══ READING TEXT ══

I. Introduction: the ‘emperor's new clothes’ problem

‘Law’ is taught at faculties around the Western world – their curricula often emulated blindly by their counterparts in the Global South – as though, by analogy with the laws of the natural sciences, describing universal phenomena. Yet, this canon describes only a small fraction of the diversity and complexity of the working of the law, more broadly, on a global scale. The result of this chasm – as in the case of my own personal adventures with epistemologies of the South – is an acute intellectual schizophrenia: on the one hand are legal realities plainly obvious to anyone on the ground (everything, for instance, included in the catchall phrase ‘legal informality’) and, on the other, a highly vaunted technical vocabulary lacking the capacity to analyse, or even render visible, much of legal practice – certainly in the Global South, but even in the Global North (especially in what is being referred to as the ‘South in the North’). I call this the ‘emperor's new clothes’ problem: the existence of a commonly perceived phenomenon that – due to either the sheer lack of a lexicon, or inequities in power balance – cannot be, or is not, acknowledged in the mainstream discourse or scholarship. The result is that both the ‘legal experience’ of significant swathes of the globe and the systematic irrelevance of law, narrowly and formally defined, in many regions of the world go unacknowledged. The problem is typically relegated to the realm of the ‘empirical’. But, when the skew between the purportedly global ‘theory’ of law and what is dismissed as ‘empirical’ aberration is so great that it does not provide even a rough approximation of legal reality, does the problem not become one that is epistemic?

II. Towards a new legal common sense: an alternative lens illuminating the invisible

In these brief comments on Boaventura de Sousa Santos's seminal text, Toward a New Legal Common Sense, I will focus on a theme that connects my own scholarship with that of Santos – ‘legal invisibility’: the theoretical blind spot that creates it, the empirical magnitude of the phenomenon and, on a more hopeful note, the potential for its epistemic conquest.

═══

> REQUIREMENTS
Reproduce, word for word, everything in the text on legal invisibility from "In these brief" down to "its epistemic conquest.".

══ EXCERPTED RECORDS ══

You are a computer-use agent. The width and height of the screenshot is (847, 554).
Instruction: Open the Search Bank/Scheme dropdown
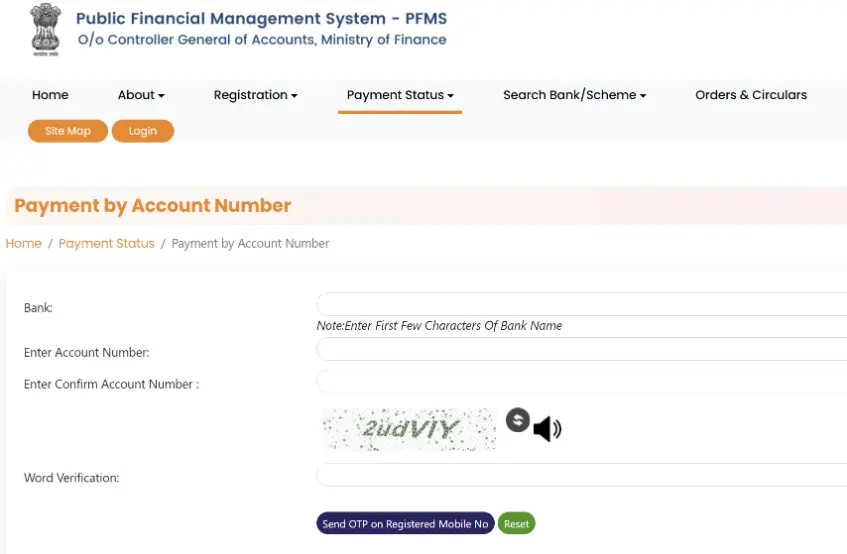[575, 95]
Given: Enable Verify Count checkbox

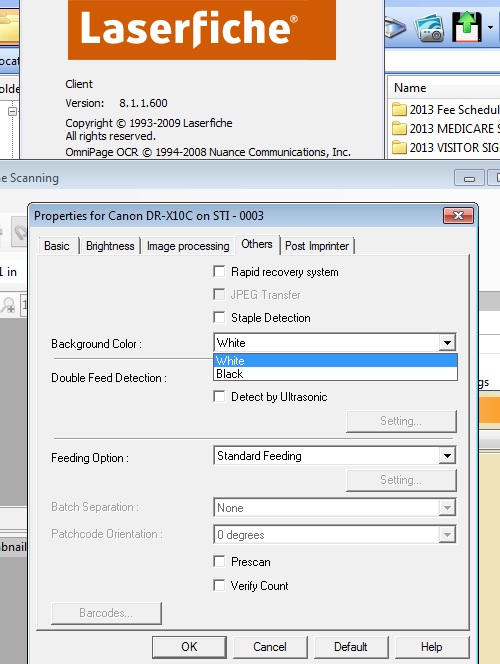Looking at the screenshot, I should 219,585.
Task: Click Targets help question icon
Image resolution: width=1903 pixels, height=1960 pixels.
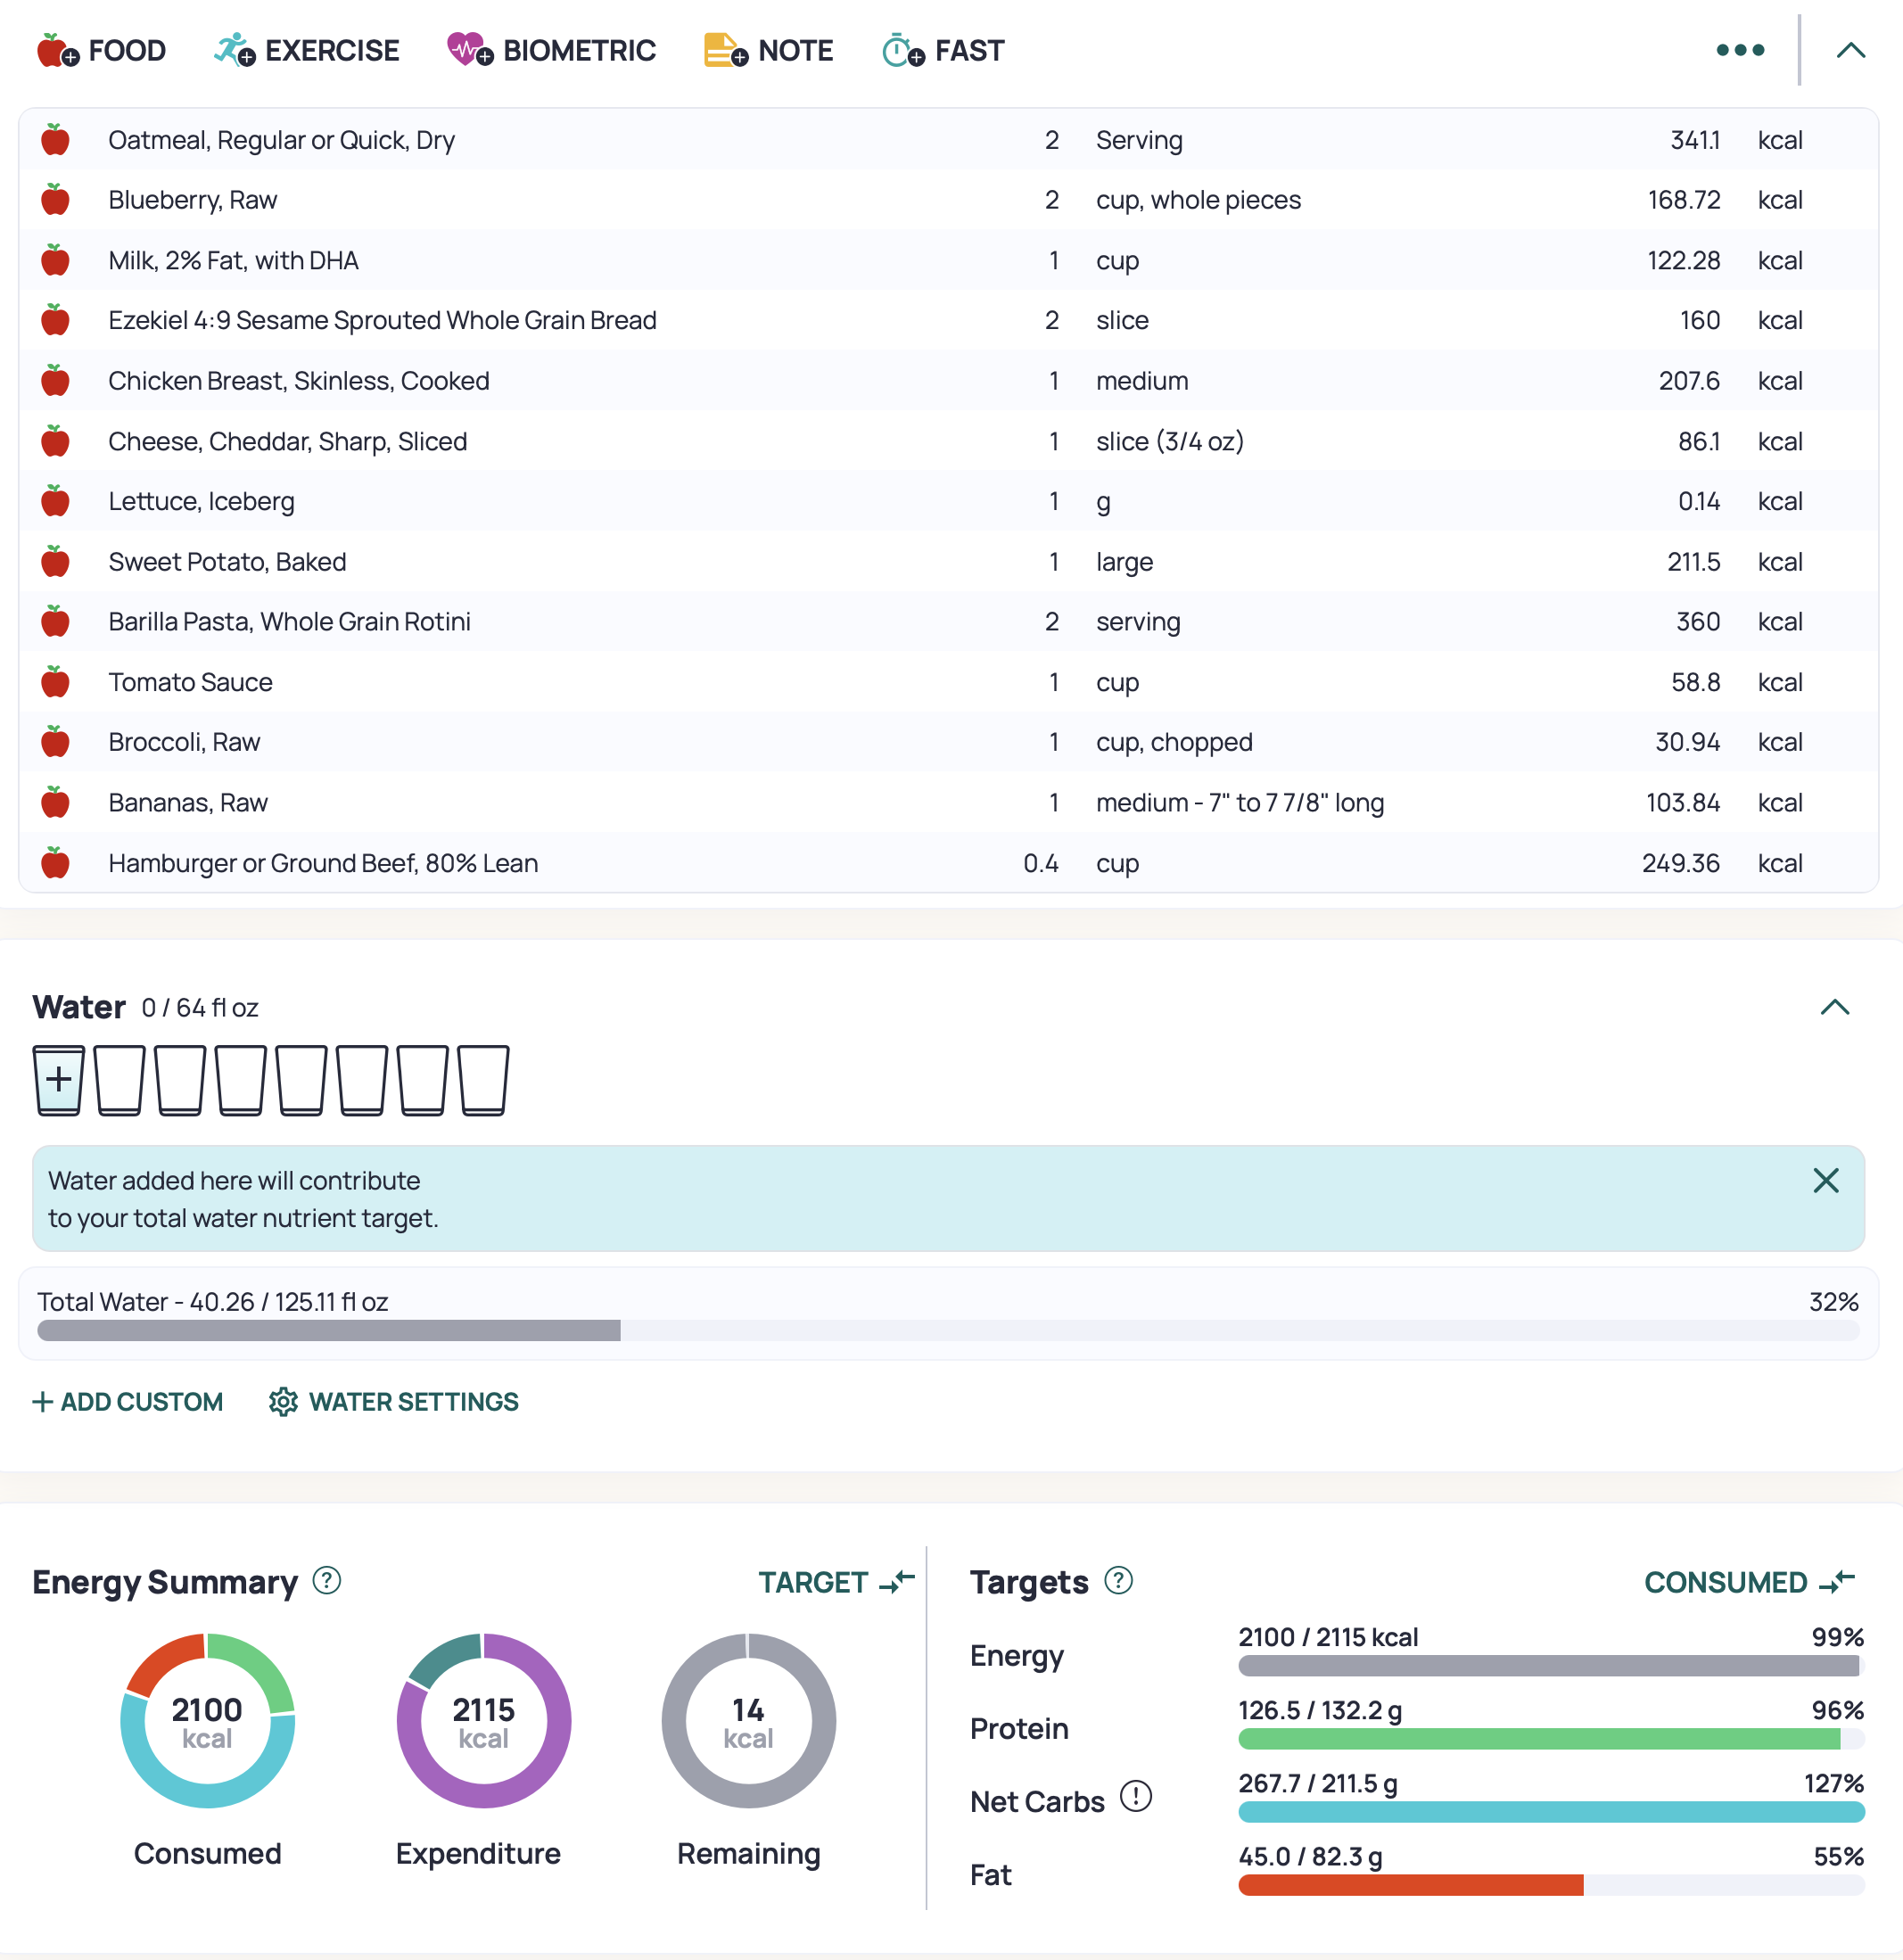Action: click(x=1118, y=1581)
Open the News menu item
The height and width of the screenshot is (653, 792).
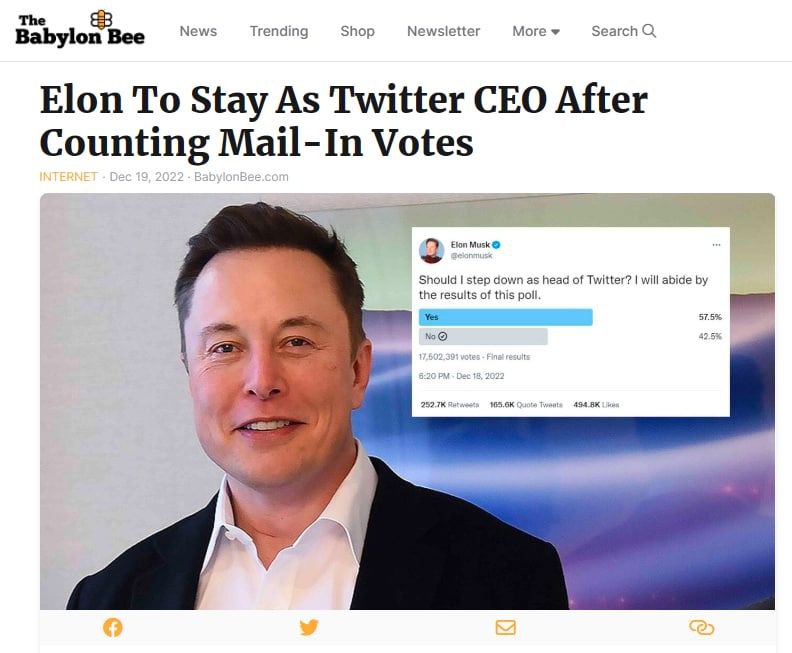[x=198, y=31]
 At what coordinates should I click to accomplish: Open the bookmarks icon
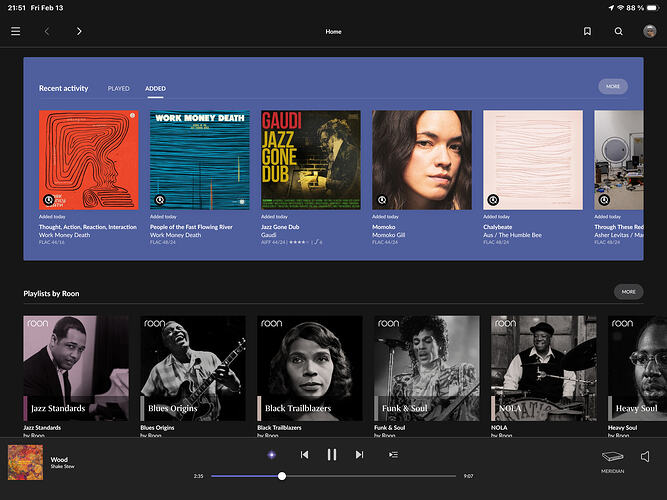coord(587,31)
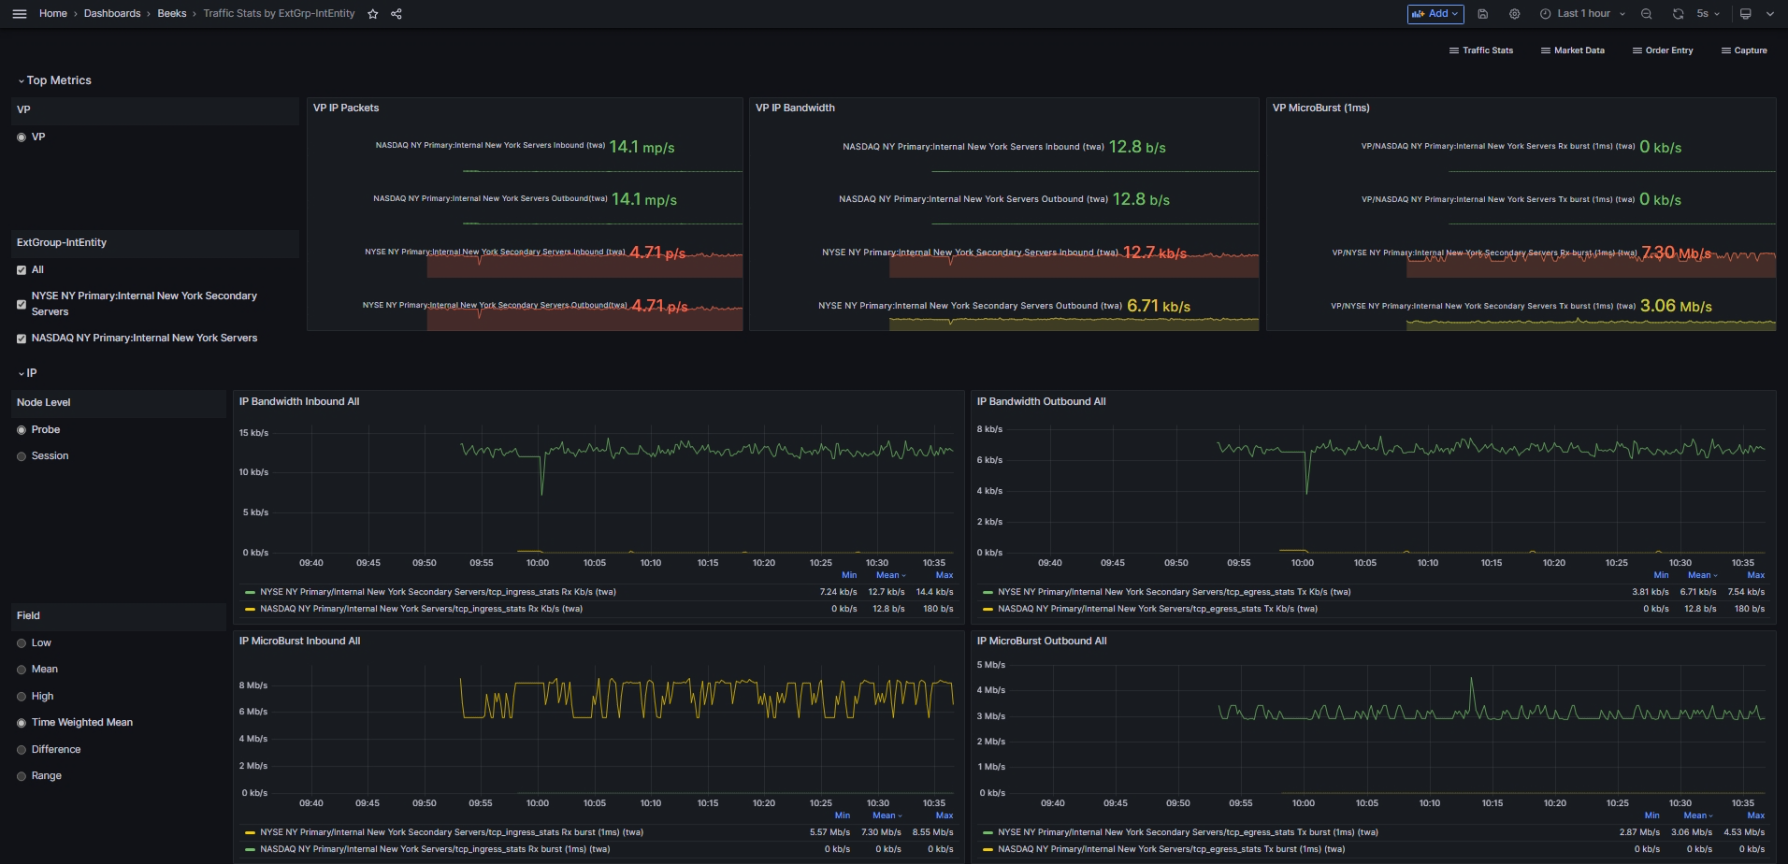Click NASDAQ yellow legend swatch in Bandwidth Inbound
This screenshot has width=1788, height=864.
(250, 609)

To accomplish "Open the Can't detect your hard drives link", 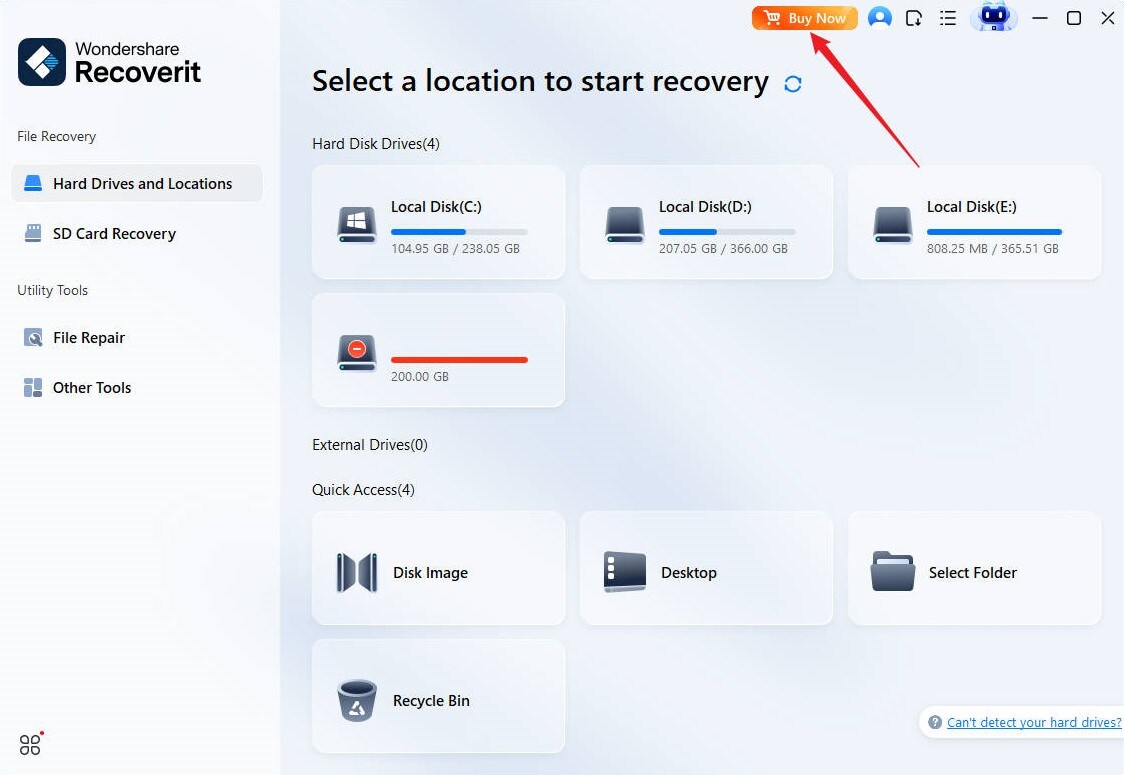I will click(x=1034, y=722).
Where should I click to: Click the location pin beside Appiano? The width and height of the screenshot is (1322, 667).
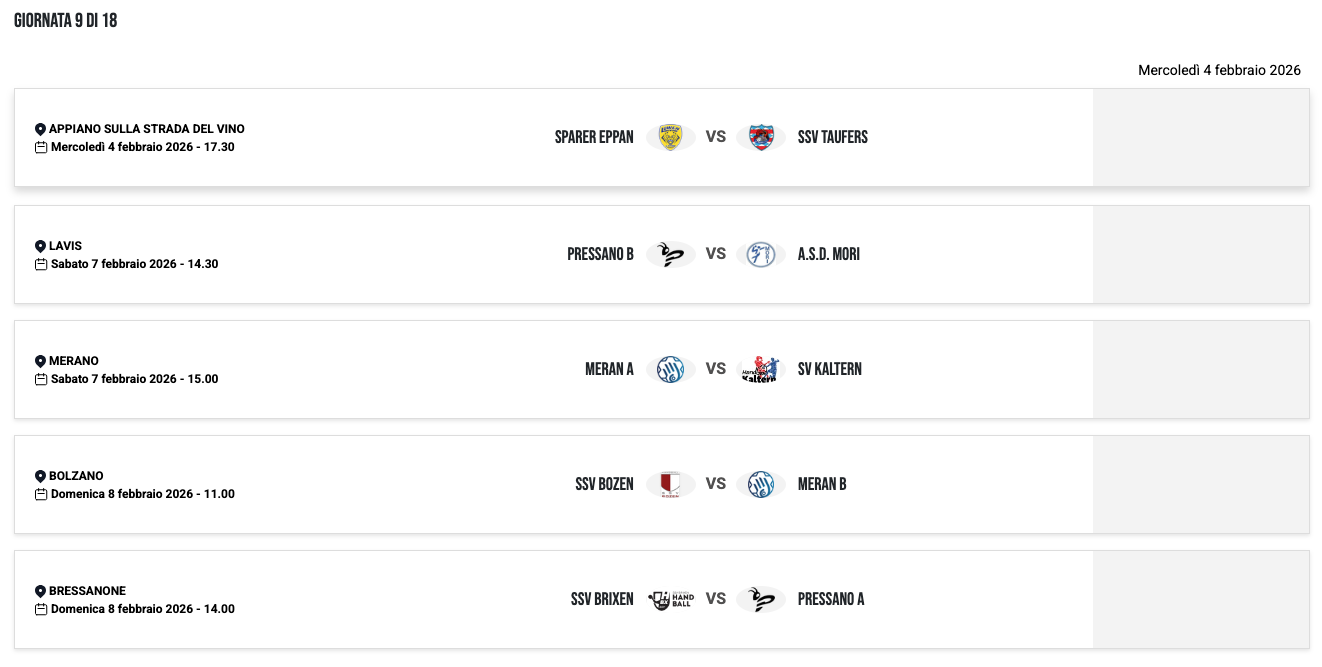pos(40,129)
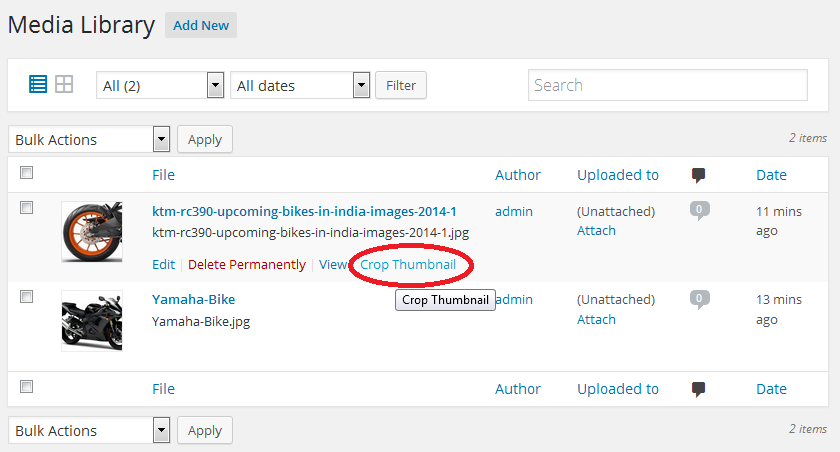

═══

> SOLVED PROBLEM
In these brief comments on Boaventura de Sousa Santos's seminal text, Toward a New Legal Common Sense, I will focus on a theme that connects my own scholarship with that of Santos – ‘legal invisibility’: the theoretical blind spot that creates it, the empirical magnitude of the phenomenon and, on a more hopeful note, the potential for its epistemic conquest.